I regularly mash hop beers like my summer ale, but as i add late additions as well, i can't say what effect they are really contributing other than i love the final result. 
Time to do a beer with all flavour/aroma hops in the mash I think (I'd better get a bigger mash tun  ) & I'll report back my results...

cheers Ross


----------



## Jazzafish (17/6/06)

I have mash hopped with mid to high alpha acid hops in pale ales... beers turned out fine. Keen to check out the results you have Ross.

The main reason for my post is the question of the mash ph. Does the alpha acid affect this?


----------



## Voosher (18/6/06)

Thanks for the replies folks.
Hmmm. That lonely thread bizzo. Strange what you do with football on the telly and 15 pints in the belly in the wee hours!!

BB, For a moment there I thought you and I were the only Mash hoppers in the world.

Stuster, Thanks for the link. I've read it before but it probably should be included in any mash hopping discussion. Trouble is, it sometimes confirms mash hopping as a dark art.

Ross, When you devise your recipe I'd love to see it. I'm basically planning something similar. I'll probably keep the hopping very simple so I can taste the effect. Probably going to go Amarillo for bittering and the appropriate amount of Amarillo as a mash hop.

Jazza, I've asked the same question before and can't get a definitive answer. A couple of brewers insist that it does lower ph. A couple insist that it doesn't. And the rest of us are still in the dark. So if anyone has anything to add on that score I'd be very interested to hear it.

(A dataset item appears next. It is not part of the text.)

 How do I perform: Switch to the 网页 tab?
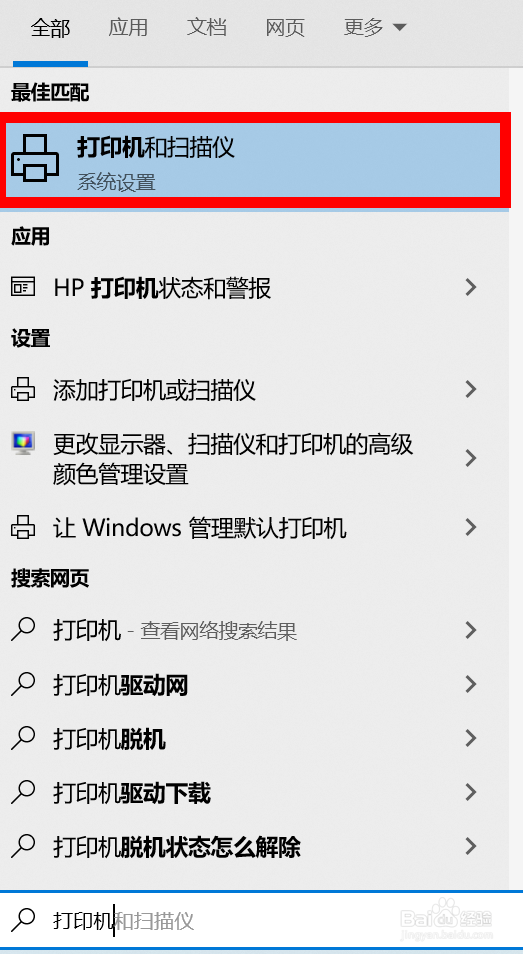pos(285,27)
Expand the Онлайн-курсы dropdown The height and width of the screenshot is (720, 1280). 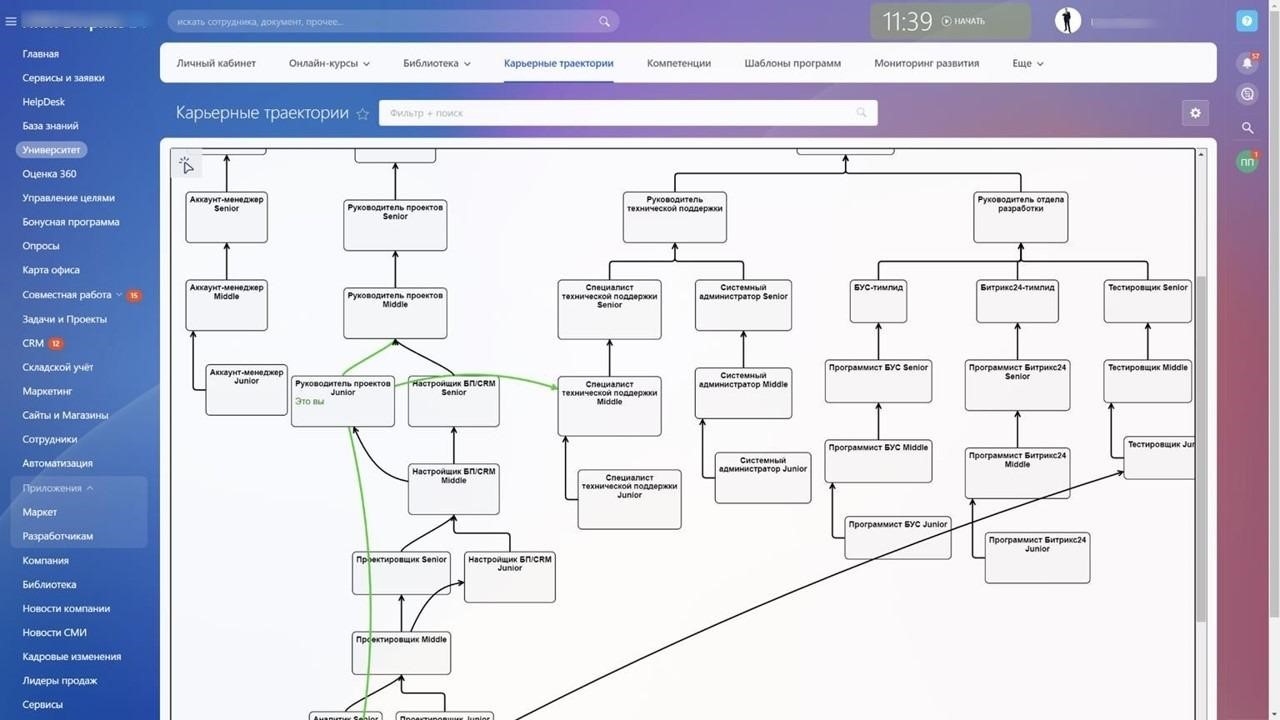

Mash hoppers of the world unite.
:super:


----------



## bindi (18/6/06)

Never done it <_< will try it next brew as explained in the link, thanks Stuster, read that before and never got around to it, time to give it a go with APA, open to ideas to the hops and amount in the mash [single batch for now].


----------



## beers (18/6/06)

I have left my mash hop utilization settings set at the beersmith default of -80%.
Like FWH, I believe the utilization % for mash hopping is dependant on how long the hops are in contact with the hot wort before being bought to the boil (the longer the time the less IBU's are contributed). & seeing as my mashing & sparging times tend to vary (I'm not the most consistant of brewers) I've found that when using bigger additions (& along with FWH additions) that results can be a little up & down. I've recently cut back to smaller additions of hops with a lower AA% trying to get some more consistant results.


----------



## BoilerBoy (18/6/06)

I am really interested in what Ross is proposing by extracting your total Ibu"s from the mash.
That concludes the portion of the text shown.